The there is pissing me off with the ragging on Republicans and conservatives. It took him only until page 12 to identify that the hardened criminal in charge of the enterprise was a self-identified conservative; if this book were published in 2010 instead of 2009, he’d probably identify with the Teabaggers. Twelve pages later, George W. Bush is mentioned by name in a less than flattering light. On page 35, someone is told he looks like a Republican as an insult. Seriously, Sandford, knock it off.
The stories in the book (and now that he’s a serious hardback author, they must weigh in at 400 pages. Remember when only Stephen King did that?) revolve around a group of crackerjack criminals in town to rob people and hotels at the Republican National Convention and about a criminal getting out of prison, paraplegic, and blaming Davenport, so of course he’s going to get revenge. The two stores touch at points, made to do so to validate the decision to pad out the book with the second, but really, it’s two shorter novels in one. Cut aways to the other story pass for building suspense, I guess.
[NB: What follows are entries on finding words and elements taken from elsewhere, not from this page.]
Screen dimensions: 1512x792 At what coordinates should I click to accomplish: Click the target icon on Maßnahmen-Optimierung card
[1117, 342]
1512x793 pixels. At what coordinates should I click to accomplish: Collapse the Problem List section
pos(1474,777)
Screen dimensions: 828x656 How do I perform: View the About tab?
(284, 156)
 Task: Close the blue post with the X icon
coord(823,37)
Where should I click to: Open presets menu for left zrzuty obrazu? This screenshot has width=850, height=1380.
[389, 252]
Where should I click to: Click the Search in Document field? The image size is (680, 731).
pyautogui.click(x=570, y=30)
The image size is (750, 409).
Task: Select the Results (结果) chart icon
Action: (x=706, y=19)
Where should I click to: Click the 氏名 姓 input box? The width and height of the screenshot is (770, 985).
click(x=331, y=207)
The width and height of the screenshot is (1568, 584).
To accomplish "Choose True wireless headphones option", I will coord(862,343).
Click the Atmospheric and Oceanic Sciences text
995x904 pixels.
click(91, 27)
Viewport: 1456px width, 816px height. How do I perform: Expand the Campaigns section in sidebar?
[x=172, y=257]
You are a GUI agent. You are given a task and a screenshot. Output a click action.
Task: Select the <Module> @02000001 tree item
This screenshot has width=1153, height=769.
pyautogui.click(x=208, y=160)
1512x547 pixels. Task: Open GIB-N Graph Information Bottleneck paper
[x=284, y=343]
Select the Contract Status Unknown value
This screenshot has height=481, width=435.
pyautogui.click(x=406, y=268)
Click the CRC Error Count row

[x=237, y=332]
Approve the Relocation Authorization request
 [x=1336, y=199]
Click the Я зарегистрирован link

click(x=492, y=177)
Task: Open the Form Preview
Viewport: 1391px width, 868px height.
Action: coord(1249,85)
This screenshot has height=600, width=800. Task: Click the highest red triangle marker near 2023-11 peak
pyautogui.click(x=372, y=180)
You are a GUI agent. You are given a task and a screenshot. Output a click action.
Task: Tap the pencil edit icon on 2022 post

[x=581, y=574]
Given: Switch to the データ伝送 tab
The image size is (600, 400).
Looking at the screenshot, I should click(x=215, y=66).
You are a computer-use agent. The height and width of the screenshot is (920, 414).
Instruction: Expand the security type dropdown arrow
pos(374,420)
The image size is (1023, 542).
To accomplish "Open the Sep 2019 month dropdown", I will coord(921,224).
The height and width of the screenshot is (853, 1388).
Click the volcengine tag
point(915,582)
Finally, one comes to a head and then Davenport solves the other with a little help from a dream or a hint from the semiconscious mind. Sandford must have realized he’d achieved the proper weight to cost $30 in hardback. Then it ends with some dangling ends that Sandford can bring back another time, a la the hitwoman Rinker.
I’m being a little harsher on the book than it deserves, perhaps, but Sandford did his best to put me in an ill and opposing mood at the beginning of the book. By about page 50, the book drops off with the political “Rightwing nuts!” stuff and gets down to the plot. Which makes me wonder why he bothered to put it in at all and risk alienating 47% or more of the population. To establish his Minnesota Democrat bona fides? Brother, Al Franken is your senator. It’s worse than when my state elected a dead man, for crying out loud.
He’s really down to my last nerve on the political stuff and the gratuitous swearing. All the characters drop f-bombs in random spots and use it as people’s middle name throughout this book and the series. Come on, I gave up the mad swearing when I had kids, and I didn’t do it professionally for any part of my life. Grow up, Sandford. Grow up.